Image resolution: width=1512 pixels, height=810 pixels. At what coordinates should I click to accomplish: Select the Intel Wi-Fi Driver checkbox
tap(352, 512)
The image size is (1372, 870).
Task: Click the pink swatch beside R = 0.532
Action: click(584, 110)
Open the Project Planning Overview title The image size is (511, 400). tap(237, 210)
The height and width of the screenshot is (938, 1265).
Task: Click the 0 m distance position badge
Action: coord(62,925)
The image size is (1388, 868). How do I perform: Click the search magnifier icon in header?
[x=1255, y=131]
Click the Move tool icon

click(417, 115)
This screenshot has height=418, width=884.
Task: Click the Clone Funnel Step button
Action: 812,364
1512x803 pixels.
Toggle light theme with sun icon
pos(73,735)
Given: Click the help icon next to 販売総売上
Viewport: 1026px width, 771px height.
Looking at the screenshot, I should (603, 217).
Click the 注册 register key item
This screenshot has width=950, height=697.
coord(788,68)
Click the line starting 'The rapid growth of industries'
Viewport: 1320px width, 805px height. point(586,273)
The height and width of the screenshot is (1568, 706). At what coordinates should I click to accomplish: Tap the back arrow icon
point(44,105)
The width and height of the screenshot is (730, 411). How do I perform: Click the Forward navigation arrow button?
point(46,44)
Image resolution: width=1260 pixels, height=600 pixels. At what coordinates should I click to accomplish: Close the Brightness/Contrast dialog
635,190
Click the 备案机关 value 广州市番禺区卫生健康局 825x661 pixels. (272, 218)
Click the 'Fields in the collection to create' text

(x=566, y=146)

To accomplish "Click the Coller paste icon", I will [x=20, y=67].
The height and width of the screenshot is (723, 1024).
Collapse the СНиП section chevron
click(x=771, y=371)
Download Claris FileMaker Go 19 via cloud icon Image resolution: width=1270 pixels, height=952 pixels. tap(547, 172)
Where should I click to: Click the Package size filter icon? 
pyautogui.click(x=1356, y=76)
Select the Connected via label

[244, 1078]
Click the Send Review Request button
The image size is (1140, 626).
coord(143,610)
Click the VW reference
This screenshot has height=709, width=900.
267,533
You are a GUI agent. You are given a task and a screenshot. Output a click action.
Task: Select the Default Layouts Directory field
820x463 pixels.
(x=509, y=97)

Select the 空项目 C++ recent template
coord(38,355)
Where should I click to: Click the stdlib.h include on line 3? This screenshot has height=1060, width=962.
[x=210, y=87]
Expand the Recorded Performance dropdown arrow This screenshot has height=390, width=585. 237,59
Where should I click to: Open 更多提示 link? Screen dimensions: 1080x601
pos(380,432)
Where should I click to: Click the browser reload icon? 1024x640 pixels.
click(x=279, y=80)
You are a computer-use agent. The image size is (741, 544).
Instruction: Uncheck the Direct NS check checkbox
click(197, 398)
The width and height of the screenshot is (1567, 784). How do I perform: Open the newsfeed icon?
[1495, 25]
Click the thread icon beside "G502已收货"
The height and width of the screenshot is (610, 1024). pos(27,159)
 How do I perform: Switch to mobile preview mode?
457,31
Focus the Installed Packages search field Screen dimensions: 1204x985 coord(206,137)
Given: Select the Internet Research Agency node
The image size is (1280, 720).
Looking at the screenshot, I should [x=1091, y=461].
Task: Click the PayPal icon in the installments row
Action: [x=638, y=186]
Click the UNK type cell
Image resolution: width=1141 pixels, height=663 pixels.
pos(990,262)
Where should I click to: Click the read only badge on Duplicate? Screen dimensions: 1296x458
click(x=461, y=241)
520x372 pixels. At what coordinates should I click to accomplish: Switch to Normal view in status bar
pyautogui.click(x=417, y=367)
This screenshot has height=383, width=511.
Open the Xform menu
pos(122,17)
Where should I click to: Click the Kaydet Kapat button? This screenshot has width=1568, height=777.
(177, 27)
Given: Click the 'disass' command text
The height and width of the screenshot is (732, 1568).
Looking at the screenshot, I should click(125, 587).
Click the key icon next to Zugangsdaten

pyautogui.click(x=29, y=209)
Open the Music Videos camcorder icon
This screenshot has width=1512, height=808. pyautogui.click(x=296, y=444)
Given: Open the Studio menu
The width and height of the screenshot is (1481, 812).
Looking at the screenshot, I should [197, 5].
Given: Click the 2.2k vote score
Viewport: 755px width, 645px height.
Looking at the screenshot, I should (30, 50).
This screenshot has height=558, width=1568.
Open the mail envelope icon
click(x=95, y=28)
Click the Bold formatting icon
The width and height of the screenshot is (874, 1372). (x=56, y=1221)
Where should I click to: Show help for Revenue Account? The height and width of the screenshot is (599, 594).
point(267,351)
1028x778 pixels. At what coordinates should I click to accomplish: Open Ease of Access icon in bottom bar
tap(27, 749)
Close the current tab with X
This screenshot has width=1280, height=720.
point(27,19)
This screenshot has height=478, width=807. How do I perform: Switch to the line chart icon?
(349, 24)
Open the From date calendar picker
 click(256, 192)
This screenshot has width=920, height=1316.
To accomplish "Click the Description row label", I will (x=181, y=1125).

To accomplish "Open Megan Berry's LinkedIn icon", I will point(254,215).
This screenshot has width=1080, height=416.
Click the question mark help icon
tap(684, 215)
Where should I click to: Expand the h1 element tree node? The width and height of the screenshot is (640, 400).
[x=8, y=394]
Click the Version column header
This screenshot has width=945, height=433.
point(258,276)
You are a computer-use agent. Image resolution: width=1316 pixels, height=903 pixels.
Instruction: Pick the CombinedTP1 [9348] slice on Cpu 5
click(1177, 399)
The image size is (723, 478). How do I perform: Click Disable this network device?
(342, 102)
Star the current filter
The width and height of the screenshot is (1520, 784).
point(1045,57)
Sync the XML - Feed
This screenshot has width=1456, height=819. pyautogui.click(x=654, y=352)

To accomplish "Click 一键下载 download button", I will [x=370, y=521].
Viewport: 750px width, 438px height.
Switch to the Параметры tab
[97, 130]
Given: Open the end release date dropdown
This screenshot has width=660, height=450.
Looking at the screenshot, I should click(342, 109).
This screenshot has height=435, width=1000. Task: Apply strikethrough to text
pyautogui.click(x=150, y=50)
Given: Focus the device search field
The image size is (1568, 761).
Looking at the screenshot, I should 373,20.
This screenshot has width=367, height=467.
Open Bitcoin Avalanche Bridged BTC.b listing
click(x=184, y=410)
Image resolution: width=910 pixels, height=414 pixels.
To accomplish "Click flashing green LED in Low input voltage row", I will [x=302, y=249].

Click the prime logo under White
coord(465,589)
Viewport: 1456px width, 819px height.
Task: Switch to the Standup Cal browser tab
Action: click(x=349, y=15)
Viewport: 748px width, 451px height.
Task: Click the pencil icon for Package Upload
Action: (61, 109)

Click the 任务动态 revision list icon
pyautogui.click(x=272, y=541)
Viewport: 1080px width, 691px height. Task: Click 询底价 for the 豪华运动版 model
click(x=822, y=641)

────────────────────────────────────────

### [Directions]
Please reproduce every one of the records above verbatim, line for line, with nothing left out or changed.

### [Result]
Image resolution: width=1512 pixels, height=810 pixels. At what coordinates should I click to accomplish: Select the Intel Wi-Fi Driver checkbox
tap(352, 512)
The image size is (1372, 870).
Task: Click the pink swatch beside R = 0.532
Action: click(584, 110)
Open the Project Planning Overview title The image size is (511, 400). tap(237, 210)
The height and width of the screenshot is (938, 1265).
Task: Click the 0 m distance position badge
Action: coord(62,925)
The image size is (1388, 868). How do I perform: Click the search magnifier icon in header?
[x=1255, y=131]
Click the Move tool icon

click(417, 115)
This screenshot has height=418, width=884.
Task: Click the Clone Funnel Step button
Action: 812,364
1512x803 pixels.
Toggle light theme with sun icon
pos(73,735)
Given: Click the help icon next to 販売総売上
Viewport: 1026px width, 771px height.
Looking at the screenshot, I should (603, 217).
Click the 注册 register key item
This screenshot has width=950, height=697.
coord(788,68)
Click the line starting 'The rapid growth of industries'
Viewport: 1320px width, 805px height. point(586,273)
The height and width of the screenshot is (1568, 706). At what coordinates should I click to accomplish: Tap the back arrow icon
point(44,105)
The width and height of the screenshot is (730, 411). How do I perform: Click the Forward navigation arrow button?
point(46,44)
Image resolution: width=1260 pixels, height=600 pixels. At what coordinates should I click to accomplish: Close the Brightness/Contrast dialog
635,190
Click the 备案机关 value 广州市番禺区卫生健康局 825x661 pixels. (272, 218)
Click the 'Fields in the collection to create' text

(x=566, y=146)

To accomplish "Click the Coller paste icon", I will [x=20, y=67].
The height and width of the screenshot is (723, 1024).
Collapse the СНиП section chevron
click(x=771, y=371)
Download Claris FileMaker Go 19 via cloud icon Image resolution: width=1270 pixels, height=952 pixels. tap(547, 172)
Where should I click to: Click the Package size filter icon? 
pyautogui.click(x=1356, y=76)
Select the Connected via label

[244, 1078]
Click the Send Review Request button
The image size is (1140, 626).
coord(143,610)
Click the VW reference
This screenshot has height=709, width=900.
267,533
You are a GUI agent. You are given a task and a screenshot. Output a click action.
Task: Select the Default Layouts Directory field
820x463 pixels.
(x=509, y=97)

Select the 空项目 C++ recent template
coord(38,355)
Where should I click to: Click the stdlib.h include on line 3? This screenshot has height=1060, width=962.
[x=210, y=87]
Expand the Recorded Performance dropdown arrow This screenshot has height=390, width=585. 237,59
Where should I click to: Open 更多提示 link? Screen dimensions: 1080x601
pos(380,432)
Where should I click to: Click the browser reload icon? 1024x640 pixels.
click(x=279, y=80)
You are a computer-use agent. The image size is (741, 544).
Instruction: Uncheck the Direct NS check checkbox
click(197, 398)
The width and height of the screenshot is (1567, 784). How do I perform: Open the newsfeed icon?
[1495, 25]
Click the thread icon beside "G502已收货"
The height and width of the screenshot is (610, 1024). pos(27,159)
 How do I perform: Switch to mobile preview mode?
457,31
Focus the Installed Packages search field Screen dimensions: 1204x985 coord(206,137)
Given: Select the Internet Research Agency node
The image size is (1280, 720).
Looking at the screenshot, I should [x=1091, y=461].
Task: Click the PayPal icon in the installments row
Action: [x=638, y=186]
Click the UNK type cell
Image resolution: width=1141 pixels, height=663 pixels.
pos(990,262)
Where should I click to: Click the read only badge on Duplicate? Screen dimensions: 1296x458
click(x=461, y=241)
520x372 pixels. At what coordinates should I click to accomplish: Switch to Normal view in status bar
pyautogui.click(x=417, y=367)
This screenshot has height=383, width=511.
Open the Xform menu
pos(122,17)
Where should I click to: Click the Kaydet Kapat button? This screenshot has width=1568, height=777.
(177, 27)
Given: Click the 'disass' command text
The height and width of the screenshot is (732, 1568).
Looking at the screenshot, I should click(125, 587).
Click the key icon next to Zugangsdaten

pyautogui.click(x=29, y=209)
Open the Music Videos camcorder icon
This screenshot has width=1512, height=808. pyautogui.click(x=296, y=444)
Given: Open the Studio menu
The width and height of the screenshot is (1481, 812).
Looking at the screenshot, I should [197, 5].
Given: Click the 2.2k vote score
Viewport: 755px width, 645px height.
Looking at the screenshot, I should (30, 50).
This screenshot has height=558, width=1568.
Open the mail envelope icon
click(x=95, y=28)
Click the Bold formatting icon
The width and height of the screenshot is (874, 1372). (x=56, y=1221)
Where should I click to: Show help for Revenue Account? The height and width of the screenshot is (599, 594).
point(267,351)
1028x778 pixels. At what coordinates should I click to accomplish: Open Ease of Access icon in bottom bar
tap(27, 749)
Close the current tab with X
This screenshot has width=1280, height=720.
point(27,19)
This screenshot has height=478, width=807. How do I perform: Switch to the line chart icon?
(349, 24)
Open the From date calendar picker
 click(256, 192)
This screenshot has width=920, height=1316.
To accomplish "Click the Description row label", I will (x=181, y=1125).

To accomplish "Open Megan Berry's LinkedIn icon", I will point(254,215).
This screenshot has width=1080, height=416.
Click the question mark help icon
tap(684, 215)
Where should I click to: Expand the h1 element tree node? The width and height of the screenshot is (640, 400).
[x=8, y=394]
Click the Version column header
This screenshot has width=945, height=433.
point(258,276)
You are a computer-use agent. Image resolution: width=1316 pixels, height=903 pixels.
Instruction: Pick the CombinedTP1 [9348] slice on Cpu 5
click(1177, 399)
The image size is (723, 478). How do I perform: Click Disable this network device?
(342, 102)
Star the current filter
The width and height of the screenshot is (1520, 784).
point(1045,57)
Sync the XML - Feed
This screenshot has width=1456, height=819. pyautogui.click(x=654, y=352)

To accomplish "Click 一键下载 download button", I will [x=370, y=521].
Viewport: 750px width, 438px height.
Switch to the Параметры tab
[97, 130]
Given: Open the end release date dropdown
This screenshot has width=660, height=450.
Looking at the screenshot, I should click(342, 109).
This screenshot has height=435, width=1000. Task: Apply strikethrough to text
pyautogui.click(x=150, y=50)
Given: Focus the device search field
The image size is (1568, 761).
Looking at the screenshot, I should 373,20.
This screenshot has width=367, height=467.
Open Bitcoin Avalanche Bridged BTC.b listing
click(x=184, y=410)
Image resolution: width=910 pixels, height=414 pixels.
To accomplish "Click flashing green LED in Low input voltage row", I will [x=302, y=249].

Click the prime logo under White
coord(465,589)
Viewport: 1456px width, 819px height.
Task: Switch to the Standup Cal browser tab
Action: click(x=349, y=15)
Viewport: 748px width, 451px height.
Task: Click the pencil icon for Package Upload
Action: (61, 109)

Click the 任务动态 revision list icon
pyautogui.click(x=272, y=541)
Viewport: 1080px width, 691px height. Task: Click 询底价 for the 豪华运动版 model
click(x=822, y=641)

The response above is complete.